_What you need to do:_ Every line in the entries where "Expand" is found should be copied.

_Exercise inputs:_

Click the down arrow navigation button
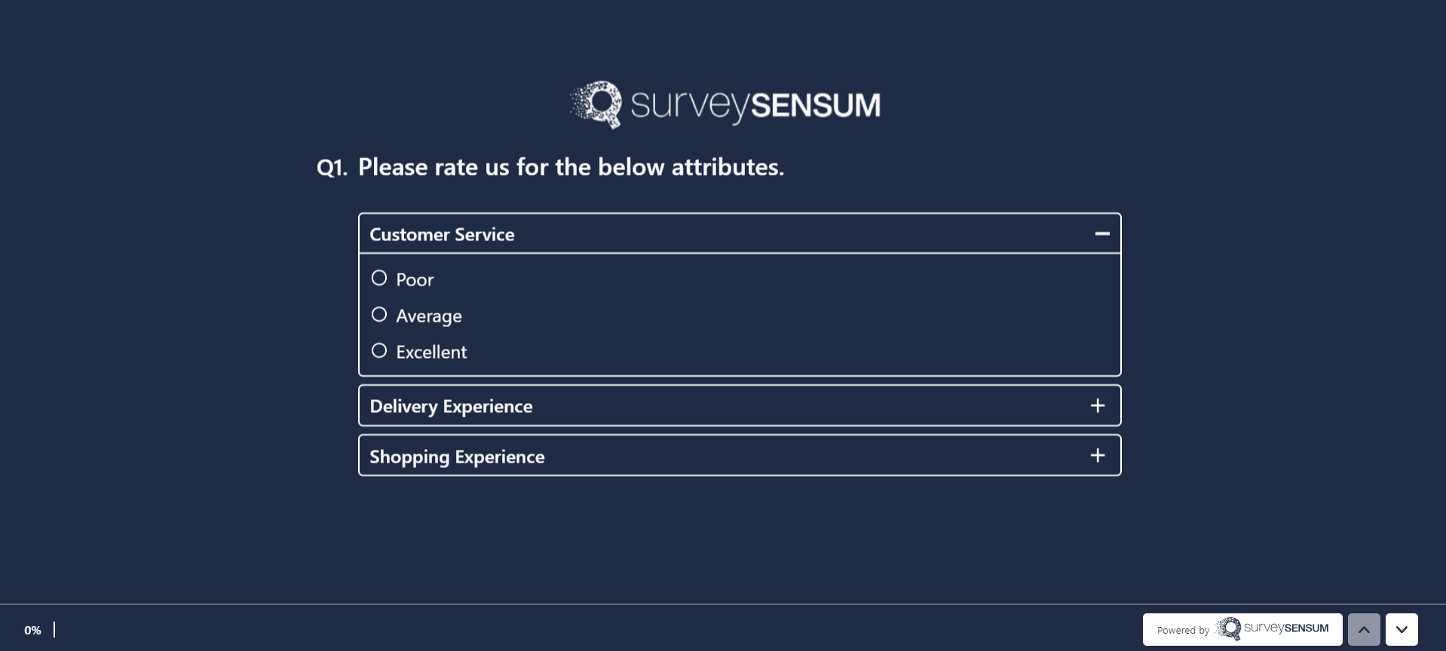Viewport: 1446px width, 651px height. [1402, 629]
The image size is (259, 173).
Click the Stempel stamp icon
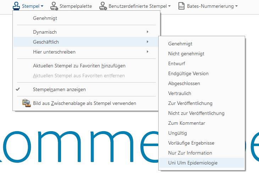(16, 6)
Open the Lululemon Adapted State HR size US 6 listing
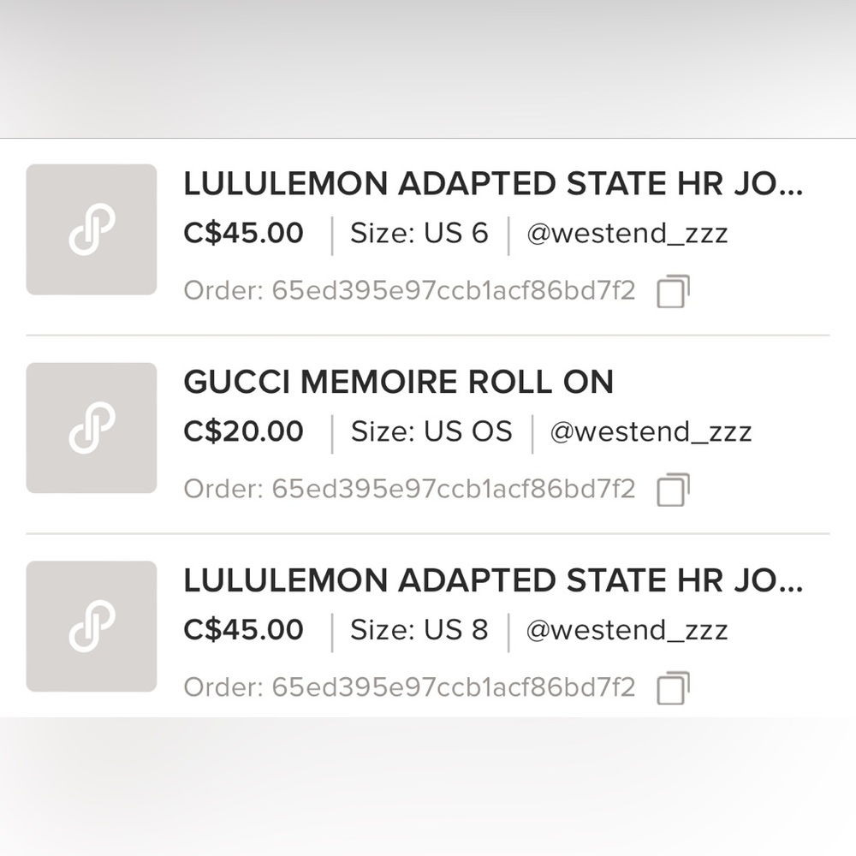This screenshot has height=856, width=856. pyautogui.click(x=492, y=185)
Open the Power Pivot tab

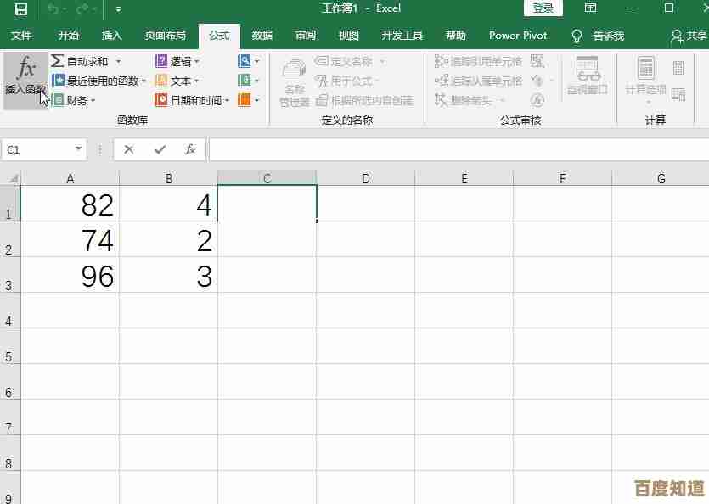pos(517,36)
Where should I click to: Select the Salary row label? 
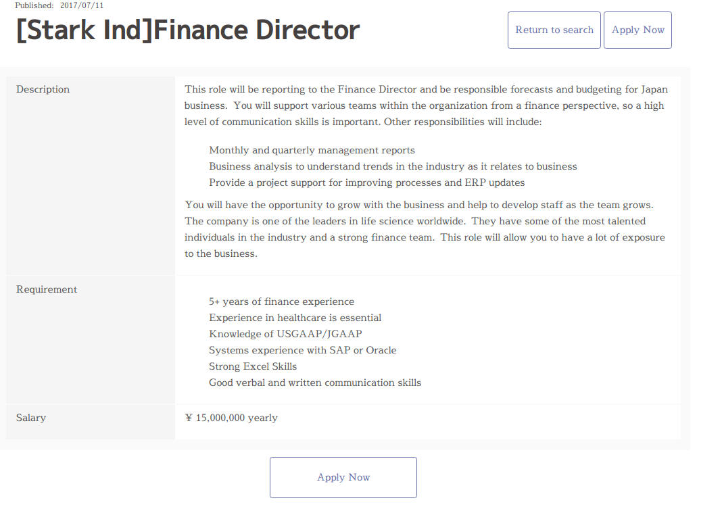click(31, 418)
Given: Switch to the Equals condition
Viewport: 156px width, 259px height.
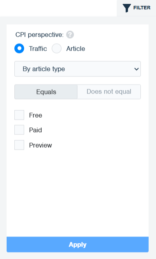Looking at the screenshot, I should tap(46, 92).
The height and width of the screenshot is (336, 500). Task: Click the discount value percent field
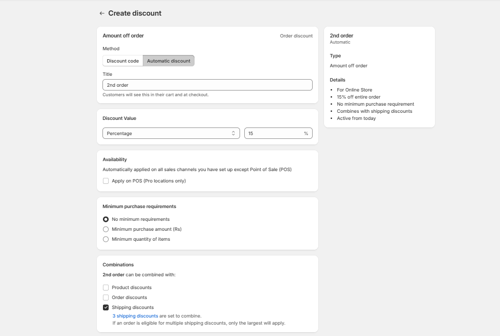(273, 134)
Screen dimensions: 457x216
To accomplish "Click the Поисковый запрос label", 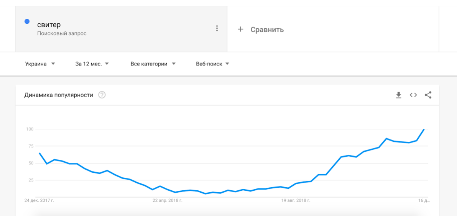I will (x=62, y=33).
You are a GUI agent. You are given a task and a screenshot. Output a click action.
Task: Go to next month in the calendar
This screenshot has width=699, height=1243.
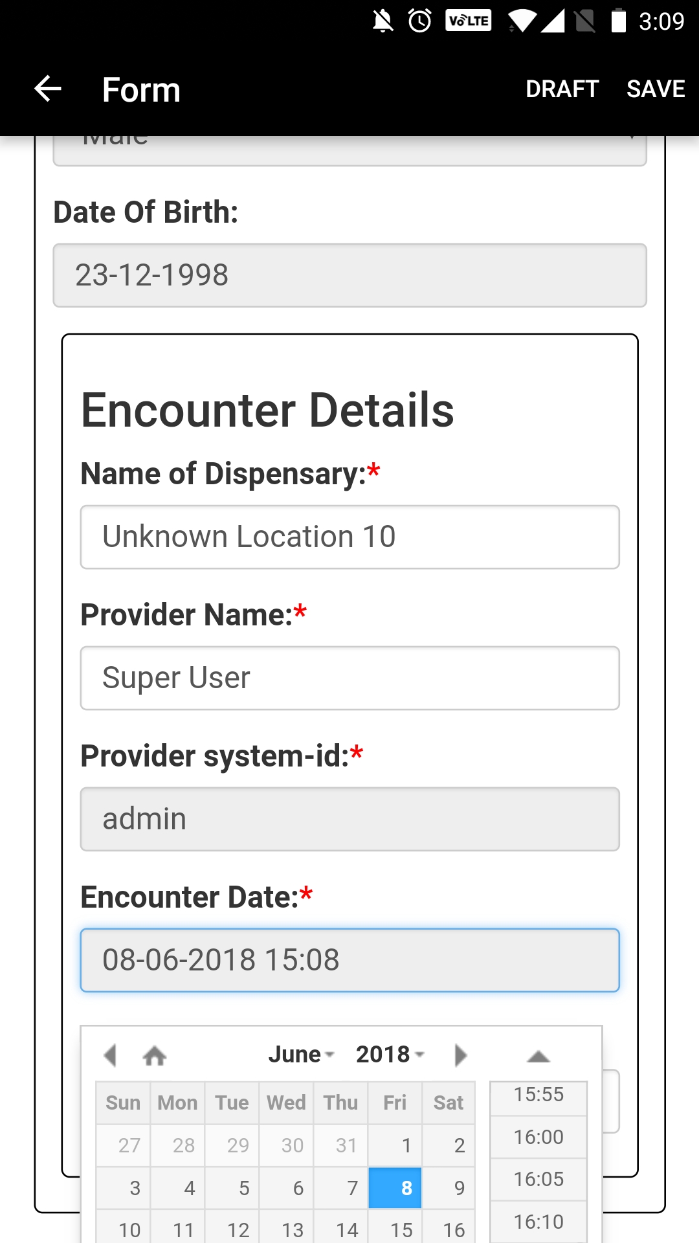click(x=460, y=1055)
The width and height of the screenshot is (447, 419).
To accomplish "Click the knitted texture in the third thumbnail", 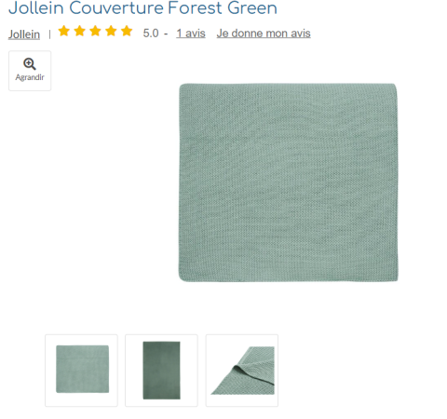I will 259,360.
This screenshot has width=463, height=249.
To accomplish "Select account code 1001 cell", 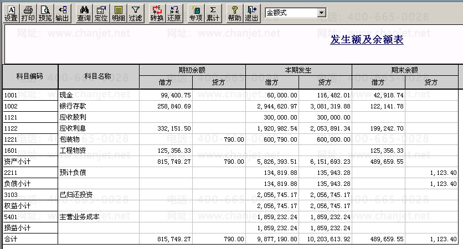I will coord(30,95).
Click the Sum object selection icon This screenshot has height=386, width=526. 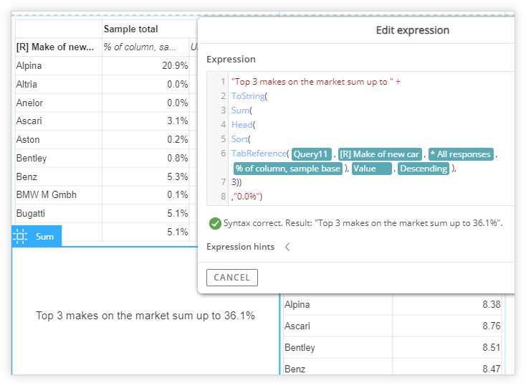pyautogui.click(x=20, y=236)
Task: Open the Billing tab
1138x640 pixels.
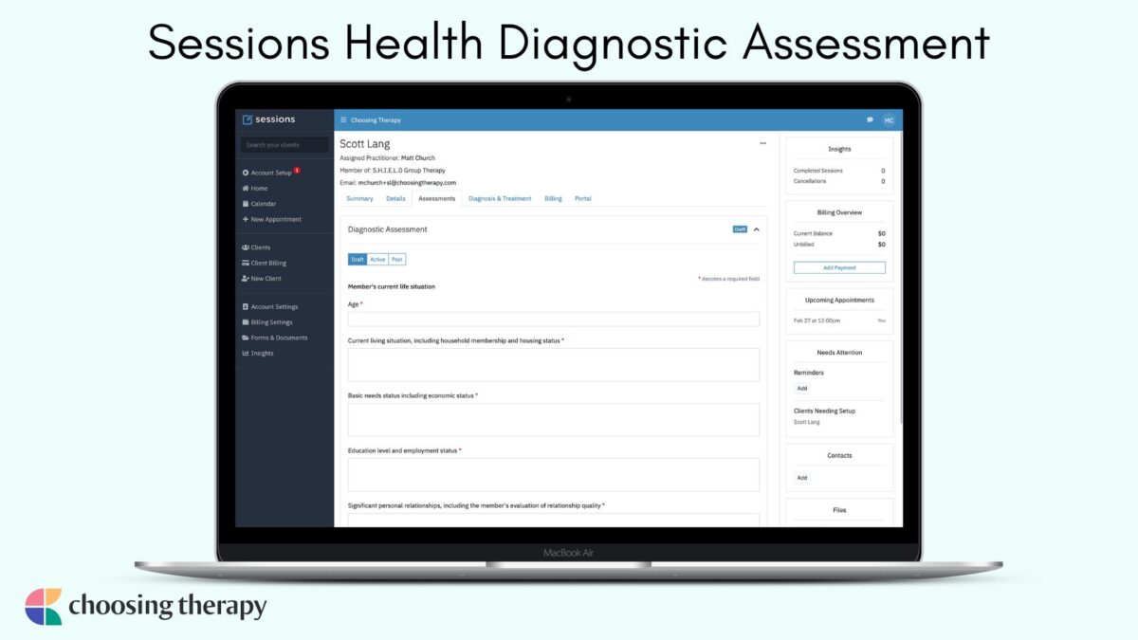Action: 553,198
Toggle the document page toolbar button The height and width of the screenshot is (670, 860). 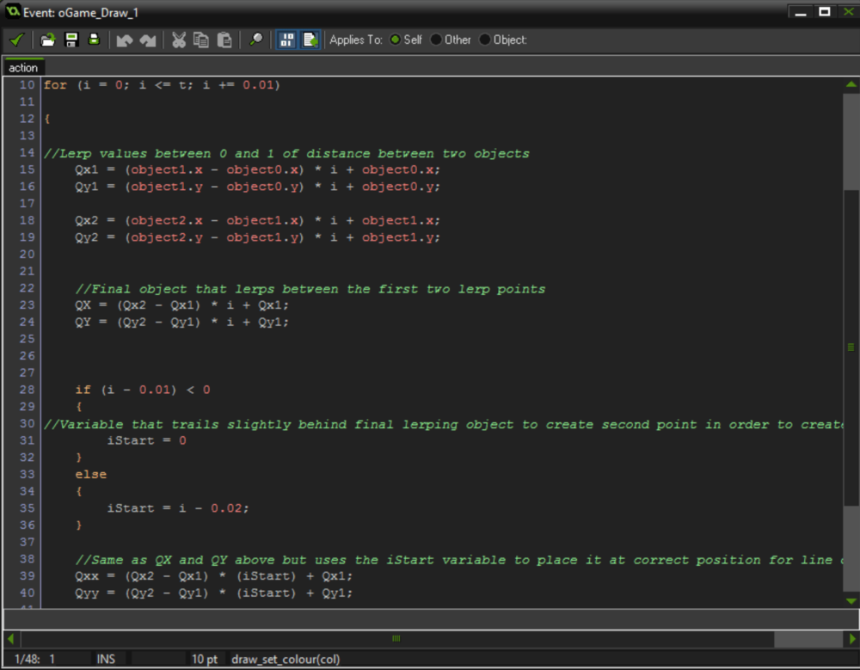point(310,40)
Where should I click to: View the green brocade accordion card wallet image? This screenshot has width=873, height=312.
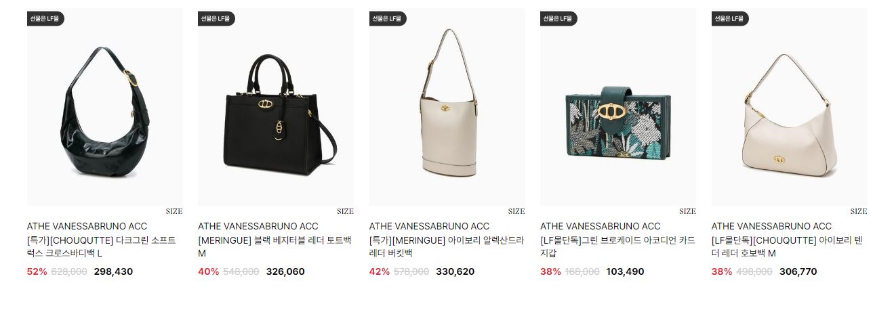[x=618, y=107]
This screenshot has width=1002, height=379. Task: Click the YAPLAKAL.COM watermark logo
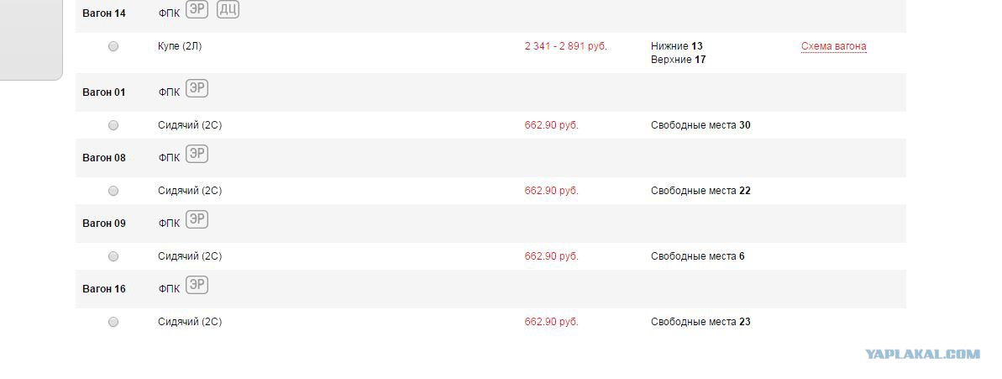point(923,354)
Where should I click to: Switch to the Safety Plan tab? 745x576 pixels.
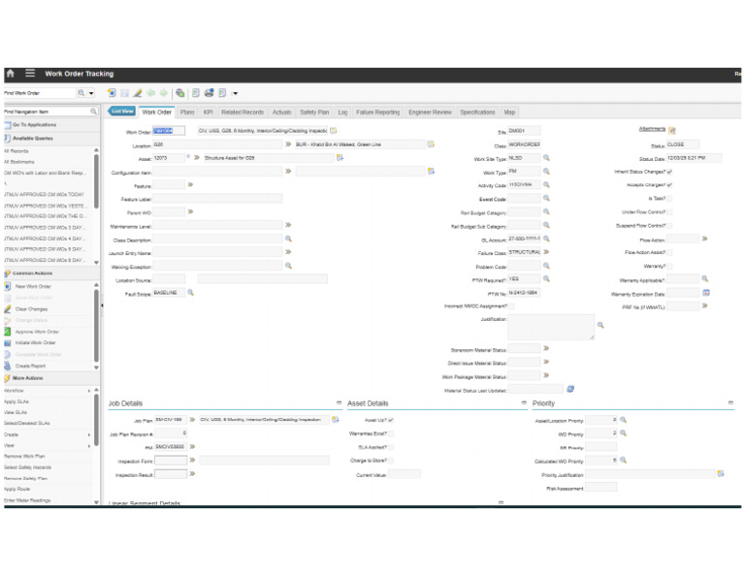click(314, 112)
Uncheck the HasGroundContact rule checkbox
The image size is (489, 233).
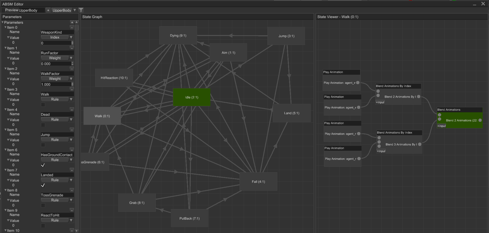pyautogui.click(x=43, y=165)
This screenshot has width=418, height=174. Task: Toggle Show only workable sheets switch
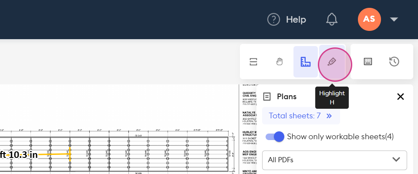point(275,137)
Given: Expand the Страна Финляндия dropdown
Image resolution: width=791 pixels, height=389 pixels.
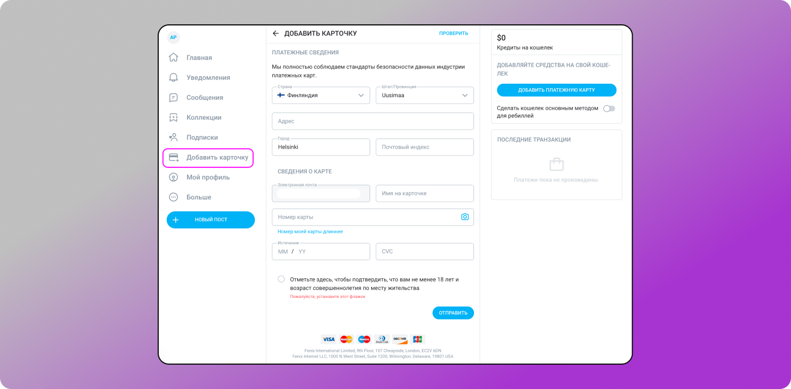Looking at the screenshot, I should pos(321,96).
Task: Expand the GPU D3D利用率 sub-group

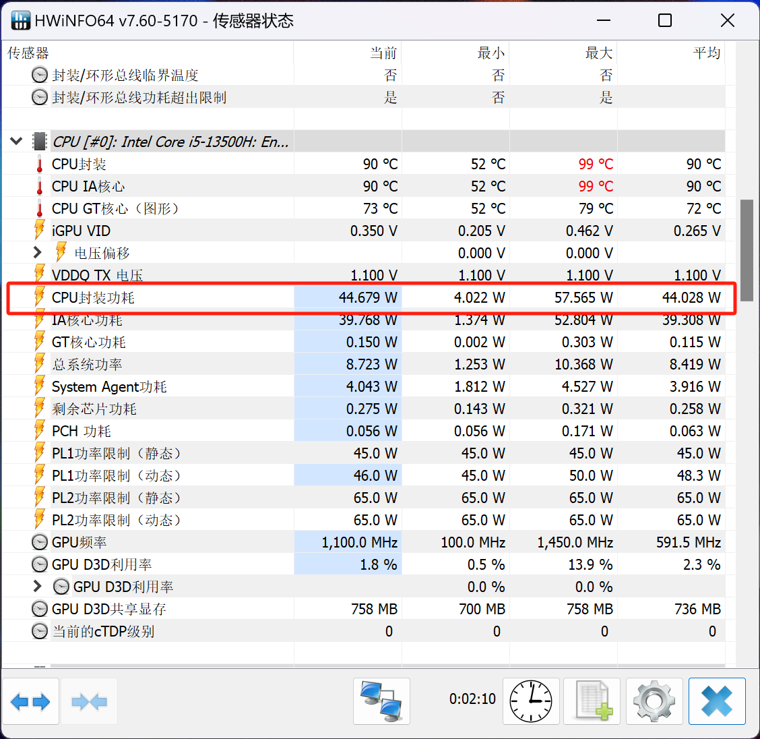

_Output below:_
Given: Expand the Страна Финляндия dropdown
Task: Expand the GPU D3D利用率 sub-group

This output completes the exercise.